Challenges: The results will be sensitive to the means by which the investigated topics are decided.
Idea:Over time the focus within a topic may change although writers would still say they are talking about the same subject. Discover how this focus changes as a source of possible weak signals.
Notes: Although the scenario considers an aggregate of voices in each time period, the voices of individuals may be influential on the results.
Operationalisation: Use key-phrases as for "Ripples on the Pond" but use Probabilistic Topic Modeling with a small number of topics. Analyse the drift in the word-frequencies determined for the most significant topics.
Idea:Words being newly-associated may be early signs of an emerging idea.
Operationalisation: Using single-word nouns in the corpus, compute an uplift for n-grams that quantifies the n-gram frequency compared to what it would be by chance. Sample a corpus of TEL domain blog posts and look for bi-grams or tri-grams with un-expected uplift.
As was noted at the start, the implementation of these ideas is not yet undertaken. I may be rash in publishing such immature work but I do so in the hope that constructive criticism or offers of collaboration might arise.
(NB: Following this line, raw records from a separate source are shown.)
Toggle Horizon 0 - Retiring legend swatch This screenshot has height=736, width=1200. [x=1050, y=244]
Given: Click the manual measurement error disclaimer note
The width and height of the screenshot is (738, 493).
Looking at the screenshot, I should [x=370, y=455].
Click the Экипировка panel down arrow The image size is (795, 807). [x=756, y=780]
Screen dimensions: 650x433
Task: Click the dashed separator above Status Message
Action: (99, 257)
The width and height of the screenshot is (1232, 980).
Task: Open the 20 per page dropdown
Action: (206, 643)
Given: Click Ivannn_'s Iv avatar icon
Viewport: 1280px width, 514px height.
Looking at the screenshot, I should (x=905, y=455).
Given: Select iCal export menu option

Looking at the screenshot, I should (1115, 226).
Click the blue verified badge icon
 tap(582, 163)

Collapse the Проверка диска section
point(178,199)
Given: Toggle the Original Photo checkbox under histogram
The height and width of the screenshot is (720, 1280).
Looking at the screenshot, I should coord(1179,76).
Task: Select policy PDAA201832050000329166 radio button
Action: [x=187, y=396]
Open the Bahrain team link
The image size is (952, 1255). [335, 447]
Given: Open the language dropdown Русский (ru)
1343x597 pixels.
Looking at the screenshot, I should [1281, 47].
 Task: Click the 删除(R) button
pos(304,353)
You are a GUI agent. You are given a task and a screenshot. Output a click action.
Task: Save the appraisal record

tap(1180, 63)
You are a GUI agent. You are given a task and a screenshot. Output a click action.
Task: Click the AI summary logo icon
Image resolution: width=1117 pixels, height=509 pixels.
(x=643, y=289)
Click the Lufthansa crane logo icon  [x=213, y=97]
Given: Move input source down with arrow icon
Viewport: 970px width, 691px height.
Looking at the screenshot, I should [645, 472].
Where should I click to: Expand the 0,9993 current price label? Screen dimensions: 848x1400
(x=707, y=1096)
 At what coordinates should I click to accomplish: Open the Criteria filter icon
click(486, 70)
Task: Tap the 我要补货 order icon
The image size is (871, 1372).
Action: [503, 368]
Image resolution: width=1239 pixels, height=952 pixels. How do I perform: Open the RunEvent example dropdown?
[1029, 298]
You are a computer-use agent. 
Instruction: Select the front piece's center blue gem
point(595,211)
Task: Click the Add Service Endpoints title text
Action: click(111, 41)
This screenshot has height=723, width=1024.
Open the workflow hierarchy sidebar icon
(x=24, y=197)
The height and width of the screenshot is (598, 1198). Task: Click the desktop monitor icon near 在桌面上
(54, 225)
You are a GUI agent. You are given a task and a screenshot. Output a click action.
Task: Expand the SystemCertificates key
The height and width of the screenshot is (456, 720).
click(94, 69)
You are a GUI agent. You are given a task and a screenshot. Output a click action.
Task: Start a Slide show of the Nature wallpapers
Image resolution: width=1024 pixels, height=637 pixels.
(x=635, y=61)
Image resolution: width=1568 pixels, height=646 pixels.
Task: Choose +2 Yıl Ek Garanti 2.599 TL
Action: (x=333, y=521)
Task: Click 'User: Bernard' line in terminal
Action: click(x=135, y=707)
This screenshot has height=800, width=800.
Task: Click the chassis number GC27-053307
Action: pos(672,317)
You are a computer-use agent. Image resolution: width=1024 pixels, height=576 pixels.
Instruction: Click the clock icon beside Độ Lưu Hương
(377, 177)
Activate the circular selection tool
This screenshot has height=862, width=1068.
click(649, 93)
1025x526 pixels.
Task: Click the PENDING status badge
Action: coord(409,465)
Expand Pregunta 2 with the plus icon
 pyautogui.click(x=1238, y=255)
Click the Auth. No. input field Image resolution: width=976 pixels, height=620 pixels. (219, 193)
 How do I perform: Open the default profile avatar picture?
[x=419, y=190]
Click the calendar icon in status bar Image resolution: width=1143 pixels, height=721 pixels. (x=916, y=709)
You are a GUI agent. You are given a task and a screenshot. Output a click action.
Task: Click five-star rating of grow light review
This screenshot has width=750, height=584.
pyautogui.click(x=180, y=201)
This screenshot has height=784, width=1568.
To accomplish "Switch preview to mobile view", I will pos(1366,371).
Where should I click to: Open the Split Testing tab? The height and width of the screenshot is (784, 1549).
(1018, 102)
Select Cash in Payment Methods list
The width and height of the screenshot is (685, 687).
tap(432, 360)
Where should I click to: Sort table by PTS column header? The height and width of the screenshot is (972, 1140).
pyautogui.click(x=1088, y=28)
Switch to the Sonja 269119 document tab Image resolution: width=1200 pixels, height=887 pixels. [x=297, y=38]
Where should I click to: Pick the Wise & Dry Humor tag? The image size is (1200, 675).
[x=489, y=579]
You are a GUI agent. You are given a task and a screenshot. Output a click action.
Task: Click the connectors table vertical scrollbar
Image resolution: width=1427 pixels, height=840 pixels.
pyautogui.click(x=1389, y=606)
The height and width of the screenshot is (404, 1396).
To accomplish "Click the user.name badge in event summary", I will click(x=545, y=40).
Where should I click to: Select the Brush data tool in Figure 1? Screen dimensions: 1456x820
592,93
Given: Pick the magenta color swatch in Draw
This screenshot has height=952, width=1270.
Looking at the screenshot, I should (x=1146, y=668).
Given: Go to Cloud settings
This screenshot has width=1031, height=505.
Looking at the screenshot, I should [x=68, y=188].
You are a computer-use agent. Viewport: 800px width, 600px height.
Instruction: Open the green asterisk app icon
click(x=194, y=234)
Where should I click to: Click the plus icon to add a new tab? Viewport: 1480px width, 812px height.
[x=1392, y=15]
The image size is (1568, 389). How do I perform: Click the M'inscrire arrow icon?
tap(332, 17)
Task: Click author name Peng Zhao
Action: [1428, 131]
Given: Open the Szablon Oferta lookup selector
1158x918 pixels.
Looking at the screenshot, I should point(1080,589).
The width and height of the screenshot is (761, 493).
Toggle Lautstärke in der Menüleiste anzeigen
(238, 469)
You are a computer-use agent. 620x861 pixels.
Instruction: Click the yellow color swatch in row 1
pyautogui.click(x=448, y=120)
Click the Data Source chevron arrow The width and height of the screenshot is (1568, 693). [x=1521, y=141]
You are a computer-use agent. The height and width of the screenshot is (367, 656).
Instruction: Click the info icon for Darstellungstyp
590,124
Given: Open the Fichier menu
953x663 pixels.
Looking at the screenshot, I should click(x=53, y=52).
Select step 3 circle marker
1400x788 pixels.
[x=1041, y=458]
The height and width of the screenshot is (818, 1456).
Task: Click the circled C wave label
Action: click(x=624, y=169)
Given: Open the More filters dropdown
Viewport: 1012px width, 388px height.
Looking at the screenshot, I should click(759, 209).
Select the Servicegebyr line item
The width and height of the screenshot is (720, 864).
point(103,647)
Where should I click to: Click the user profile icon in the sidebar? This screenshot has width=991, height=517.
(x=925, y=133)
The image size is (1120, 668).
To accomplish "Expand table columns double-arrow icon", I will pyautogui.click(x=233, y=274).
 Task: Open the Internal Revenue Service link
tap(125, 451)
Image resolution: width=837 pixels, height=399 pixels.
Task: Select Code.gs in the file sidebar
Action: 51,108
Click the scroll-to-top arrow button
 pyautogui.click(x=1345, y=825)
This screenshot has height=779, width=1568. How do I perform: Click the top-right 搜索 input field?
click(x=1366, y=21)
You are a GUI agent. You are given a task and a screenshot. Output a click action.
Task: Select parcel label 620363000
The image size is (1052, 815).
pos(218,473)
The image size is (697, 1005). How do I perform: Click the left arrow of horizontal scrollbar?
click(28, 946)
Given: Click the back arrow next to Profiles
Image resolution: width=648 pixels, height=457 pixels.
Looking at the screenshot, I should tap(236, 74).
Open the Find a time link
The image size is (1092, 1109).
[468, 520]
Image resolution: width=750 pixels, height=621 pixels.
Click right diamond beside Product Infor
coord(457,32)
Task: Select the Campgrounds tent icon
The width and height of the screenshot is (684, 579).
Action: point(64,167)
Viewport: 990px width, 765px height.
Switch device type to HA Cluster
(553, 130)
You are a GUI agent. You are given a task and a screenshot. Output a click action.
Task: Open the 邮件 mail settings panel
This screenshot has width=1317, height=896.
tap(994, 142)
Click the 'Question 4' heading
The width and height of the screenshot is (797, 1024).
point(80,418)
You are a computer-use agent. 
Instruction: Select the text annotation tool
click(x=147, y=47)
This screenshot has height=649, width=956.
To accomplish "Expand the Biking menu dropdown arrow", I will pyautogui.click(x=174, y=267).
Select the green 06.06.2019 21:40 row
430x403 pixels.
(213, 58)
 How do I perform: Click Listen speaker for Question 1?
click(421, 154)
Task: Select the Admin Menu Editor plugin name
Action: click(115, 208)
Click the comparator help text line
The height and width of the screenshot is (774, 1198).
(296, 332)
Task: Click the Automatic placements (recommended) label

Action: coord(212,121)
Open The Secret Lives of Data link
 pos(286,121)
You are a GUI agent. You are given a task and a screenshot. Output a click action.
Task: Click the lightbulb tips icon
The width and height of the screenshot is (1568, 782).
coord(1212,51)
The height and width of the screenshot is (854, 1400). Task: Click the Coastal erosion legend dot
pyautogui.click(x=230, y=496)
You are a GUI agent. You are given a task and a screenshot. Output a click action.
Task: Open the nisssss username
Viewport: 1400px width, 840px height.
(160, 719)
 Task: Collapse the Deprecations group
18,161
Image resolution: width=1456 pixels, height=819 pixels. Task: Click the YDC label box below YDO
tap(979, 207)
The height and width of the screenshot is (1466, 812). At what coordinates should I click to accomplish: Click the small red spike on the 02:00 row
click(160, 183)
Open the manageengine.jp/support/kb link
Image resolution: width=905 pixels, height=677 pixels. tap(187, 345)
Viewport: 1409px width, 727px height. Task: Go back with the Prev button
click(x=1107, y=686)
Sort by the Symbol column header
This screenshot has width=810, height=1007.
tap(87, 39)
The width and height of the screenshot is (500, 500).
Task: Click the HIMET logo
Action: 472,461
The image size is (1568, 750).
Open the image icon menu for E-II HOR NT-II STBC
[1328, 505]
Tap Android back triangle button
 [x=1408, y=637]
There is much more that could be said about issues, challenges and what is kept out of scope but two warrant comment: I am only looking at text in English and recognise that this gives a biased set of possible weak signals; there are other analytical strategies such as social network analysis that provide interesting results both independently of and along side the kind of topic-oriented analysis I describe.
I hope to be able to report some possible weak signals in due course for comment and debate. These may appear on the TELMap site but will be signposted from here.